— Begin QUOTED PASSAGE —
I saw the title of a recent opinion piece in the Los Angeles Times: “The Problem Isn’t the SAT. It’s K-12 Schools That Fail to Prepare Students.”
My first inclination was to simply ignore this letter, dismissing it as the opinion of an idiot. However, I overcame my initial impulse and read what the author had to say. Blah, blah, blah - academic competition requires test scores - more blah, blah - sorting is a good thing. The usual stuff. And, I wasn’t totally surprised to see that the writer is a professor at a prominent California university.
Not an idiot. Simply misinformed.
Now, I am not blindly defending our system of K-12 public education. It is definitely not perfect. I am an active critic. There are discrepancies of practice that contribute to a climate of unfortunate inequity in many classrooms in countless communities. That said, I will always champion public education as a source of enormous equalizing potential in preparing children for successful futures by affording each child (ideally) opportunities to explore the skills and habits of mind that they will need to rely on.
— End QUOTED PASSAGE —
— Begin GIVEN INFORMATION —
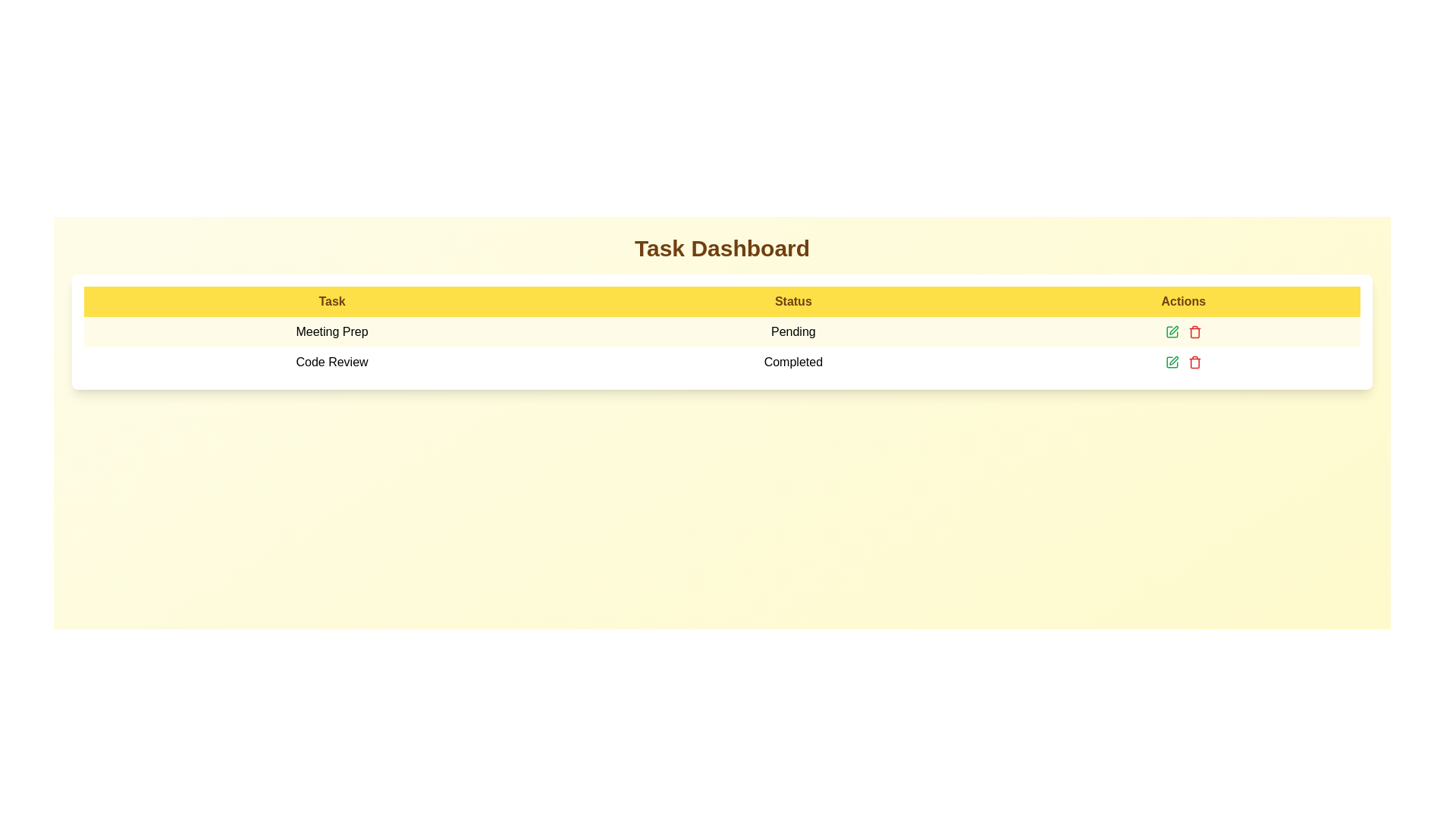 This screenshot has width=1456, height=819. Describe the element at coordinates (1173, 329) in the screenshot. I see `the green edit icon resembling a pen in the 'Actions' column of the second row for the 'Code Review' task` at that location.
— End GIVEN INFORMATION —
INSTRUCTION: Pull out the full piece on the SAT and K-12 schools, word for word. The lines above stand apart from the piece on the SAT and K-12 schools.

THE RESULT:
I saw the title of a recent opinion piece in the Los Angeles Times: “The Problem Isn’t the SAT. It’s K-12 Schools That Fail to Prepare Students.”
My first inclination was to simply ignore this letter, dismissing it as the opinion of an idiot. However, I overcame my initial impulse and read what the author had to say. Blah, blah, blah - academic competition requires test scores - more blah, blah - sorting is a good thing. The usual stuff. And, I wasn’t totally surprised to see that the writer is a professor at a prominent California university.
Not an idiot. Simply misinformed.
Now, I am not blindly defending our system of K-12 public education. It is definitely not perfect. I am an active critic. There are discrepancies of practice that contribute to a climate of unfortunate inequity in many classrooms in countless communities. That said, I will always champion public education as a source of enormous equalizing potential in preparing children for successful futures by affording each child (ideally) opportunities to explore the skills and habits of mind that they will need to rely on.